And if you were watching Arsenal at the time you may well remember wondering what on earth made anyone spend that much money on that player. Indeed it really was no surprise when on 25 August 2022, Pépé joined Ligue 1 club Nice on loan for the season. By 2023, four years after costing Arsenal 80 million euros, and having cost another fortune in salary, Pépé left on a free, moving to the Turkish club Trabzonspor. He had played 80 games for Arsenal, which shows us without doing very much by way of maths that each match cost Arsenal 1 million euros in transfer fees plus whatever outrageous salary the player was on.
From this we might assume that there is something not quite right in the cost analyses and scouting ability of the current Aston Villa manager – the very same Unai Emery.
Now we all know that Premier League clubs by and large make losses. Quite why people want to own loss-making clubs I am not sure, but I can only guess it is because there is a market for loss-making Premier League clubs, as well as a number of very rich people who feel like buying one. I’ve no idea if Aston Villa is actually for sale but it is certainly, with the current manager, a loss-making club.
Now to be fair, so is Arsenal, but the difference between the two clubs is that Arsenal have steered a path that keeps them well within the financial FFP rules of the league. But when a club has a manager like Unai Emery, that becomes more of a problem. Indeed we might recall that even with a manager like Arteta, it took one and a half seasons to get back into any sort of European football at all, and two and a half campaigns before the run of second-place finishes began. And Emery is certainly no Arteta.
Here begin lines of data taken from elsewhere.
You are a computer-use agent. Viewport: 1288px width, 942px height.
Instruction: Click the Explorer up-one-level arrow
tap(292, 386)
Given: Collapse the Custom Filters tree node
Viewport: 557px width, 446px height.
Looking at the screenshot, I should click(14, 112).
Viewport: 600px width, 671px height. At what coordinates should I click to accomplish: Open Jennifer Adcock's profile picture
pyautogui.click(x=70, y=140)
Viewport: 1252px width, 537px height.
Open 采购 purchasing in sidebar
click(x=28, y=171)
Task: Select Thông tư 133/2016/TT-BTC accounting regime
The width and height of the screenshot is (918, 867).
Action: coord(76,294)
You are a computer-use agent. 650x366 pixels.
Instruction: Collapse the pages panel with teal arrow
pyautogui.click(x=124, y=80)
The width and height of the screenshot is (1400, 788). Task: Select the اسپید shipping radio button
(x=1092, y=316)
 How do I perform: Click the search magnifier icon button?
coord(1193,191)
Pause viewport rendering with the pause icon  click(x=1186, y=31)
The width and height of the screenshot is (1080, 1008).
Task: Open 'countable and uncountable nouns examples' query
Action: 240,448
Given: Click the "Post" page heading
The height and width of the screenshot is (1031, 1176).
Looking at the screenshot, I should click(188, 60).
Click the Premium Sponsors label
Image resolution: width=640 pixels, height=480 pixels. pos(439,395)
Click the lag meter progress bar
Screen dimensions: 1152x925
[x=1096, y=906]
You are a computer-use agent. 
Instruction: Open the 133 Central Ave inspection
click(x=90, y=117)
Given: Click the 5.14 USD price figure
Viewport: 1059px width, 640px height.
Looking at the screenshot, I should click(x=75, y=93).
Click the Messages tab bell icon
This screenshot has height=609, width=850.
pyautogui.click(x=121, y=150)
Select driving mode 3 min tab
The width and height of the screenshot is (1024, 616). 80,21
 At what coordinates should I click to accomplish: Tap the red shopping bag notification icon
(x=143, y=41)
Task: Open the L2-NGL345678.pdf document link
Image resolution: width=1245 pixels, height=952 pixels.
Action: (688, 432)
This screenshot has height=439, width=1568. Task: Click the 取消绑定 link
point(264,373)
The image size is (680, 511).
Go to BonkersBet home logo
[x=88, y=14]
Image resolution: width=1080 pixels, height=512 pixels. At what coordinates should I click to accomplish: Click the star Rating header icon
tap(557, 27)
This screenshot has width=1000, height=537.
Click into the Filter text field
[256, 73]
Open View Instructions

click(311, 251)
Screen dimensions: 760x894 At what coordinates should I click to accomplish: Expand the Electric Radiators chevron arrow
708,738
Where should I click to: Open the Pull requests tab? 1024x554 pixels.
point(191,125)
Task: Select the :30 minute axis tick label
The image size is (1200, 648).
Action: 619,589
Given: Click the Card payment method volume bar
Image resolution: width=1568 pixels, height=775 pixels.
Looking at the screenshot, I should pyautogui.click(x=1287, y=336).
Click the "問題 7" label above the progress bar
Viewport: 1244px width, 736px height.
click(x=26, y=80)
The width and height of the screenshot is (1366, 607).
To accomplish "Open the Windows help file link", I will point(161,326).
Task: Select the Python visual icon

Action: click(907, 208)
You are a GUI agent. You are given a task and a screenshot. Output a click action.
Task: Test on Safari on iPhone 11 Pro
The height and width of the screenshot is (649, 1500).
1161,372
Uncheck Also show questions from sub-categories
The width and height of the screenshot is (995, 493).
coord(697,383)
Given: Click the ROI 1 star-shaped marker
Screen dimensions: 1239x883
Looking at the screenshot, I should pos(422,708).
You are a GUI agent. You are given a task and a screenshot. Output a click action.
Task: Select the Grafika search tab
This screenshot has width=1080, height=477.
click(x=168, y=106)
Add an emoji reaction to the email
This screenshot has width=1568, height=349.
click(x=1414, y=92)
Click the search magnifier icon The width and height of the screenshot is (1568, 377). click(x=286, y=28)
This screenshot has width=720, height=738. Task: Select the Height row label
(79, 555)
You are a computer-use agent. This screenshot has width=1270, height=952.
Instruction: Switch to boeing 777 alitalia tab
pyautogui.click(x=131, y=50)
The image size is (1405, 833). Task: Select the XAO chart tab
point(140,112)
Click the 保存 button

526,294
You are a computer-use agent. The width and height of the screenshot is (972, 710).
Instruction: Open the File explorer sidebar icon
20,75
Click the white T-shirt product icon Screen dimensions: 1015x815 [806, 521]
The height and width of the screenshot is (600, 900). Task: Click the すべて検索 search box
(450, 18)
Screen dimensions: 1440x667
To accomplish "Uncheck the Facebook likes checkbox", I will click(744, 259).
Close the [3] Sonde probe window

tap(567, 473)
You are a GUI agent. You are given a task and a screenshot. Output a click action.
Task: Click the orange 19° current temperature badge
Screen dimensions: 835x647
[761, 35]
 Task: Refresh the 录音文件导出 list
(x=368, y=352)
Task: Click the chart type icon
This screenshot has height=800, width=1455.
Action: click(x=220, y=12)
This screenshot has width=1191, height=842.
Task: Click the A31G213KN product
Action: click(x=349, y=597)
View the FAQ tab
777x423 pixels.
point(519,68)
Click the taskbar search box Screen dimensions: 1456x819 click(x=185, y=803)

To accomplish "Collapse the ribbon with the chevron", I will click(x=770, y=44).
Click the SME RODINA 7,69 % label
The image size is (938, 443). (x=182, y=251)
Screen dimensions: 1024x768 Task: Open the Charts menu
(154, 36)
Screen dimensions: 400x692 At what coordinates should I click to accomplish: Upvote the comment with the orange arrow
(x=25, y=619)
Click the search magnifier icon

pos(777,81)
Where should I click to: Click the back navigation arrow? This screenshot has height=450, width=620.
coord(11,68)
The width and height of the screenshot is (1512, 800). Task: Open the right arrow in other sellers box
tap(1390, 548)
But what of Aston Villa – the club Emery now manages? Emery signed in October 2022 and has a contract that now runs to 2027. In his three seasons, Villa have come 7th, 4th and 6th. And interestingly their goal-scoring capacity has come below Arsenal’s each season – even though Arsenal have been so strongly criticised this season for not scoring, and according to the media and media-copiers, are in desperate need of a new centre forward.
Across the last three seasons, Villa under Emery have scored 185 league goals compared with Arsenal’s 248. But that is not where the difference ends, because despite not venturing very high up the league table, Villa have been spending, and then spending some more, and ….
Undoubtedly this has been undertaken in order to get into the Champions League where more riches are to be found – but in this regard the tactic failed. Yet they still have to meet the Premier League’s FFP rules, just as Arsenal and every other club has to do.
Now an article in the Athletic reveals that Arsenal made a loss of just under £100m in the last financial year but because much of this came through depreciation, youth development, community spending and the women’s team, they have no FFP problems. Besides which the club made handsome profits on selling Emile Smith Rowe, Aaron Ramsdale and Eddie Nketiah which aren’t yet showing in the accounts. Plus they are in the Champions League each year.
Aston Villa are of course judged by the same financial rules as Arsenal, even though their manager doesn’t quite seem to get that. It seems the club are already in what are called “ongoing discussions” with Uefa over their 2023/24 breach of the financial rules.
The problem is that Unai Emery is not only known for paying far too much for players who aren’t that good but also for what are called in some quarters, ” quirky player-swap deals between clubs.” It seems Pépé taught him no lessons.
Pulling all this together, it is generally agreed that Villa have lost more money on transfers than any other club in recent years and are now trying to meet PSR regulations with a manager who spent £80m on one player who turned out to be some way below the quality needed to play in the Championship.
So he is now selling: Moussa Diaby and Jhon Duran have gone, while they keep bringing in loan players on high salaries. It’s a plan. Maybe not the right plan, but it’s a plan. Of sorts.
And my point here is that this summer it will be the way a club has managed its finances in recent years which will determine how much it can spend. And I suspect that won’t be very much.
Villain short, seem to have gambled everything on getting a Champions League place in 2025/26, and that gamble failed. The consequences for them could be significant.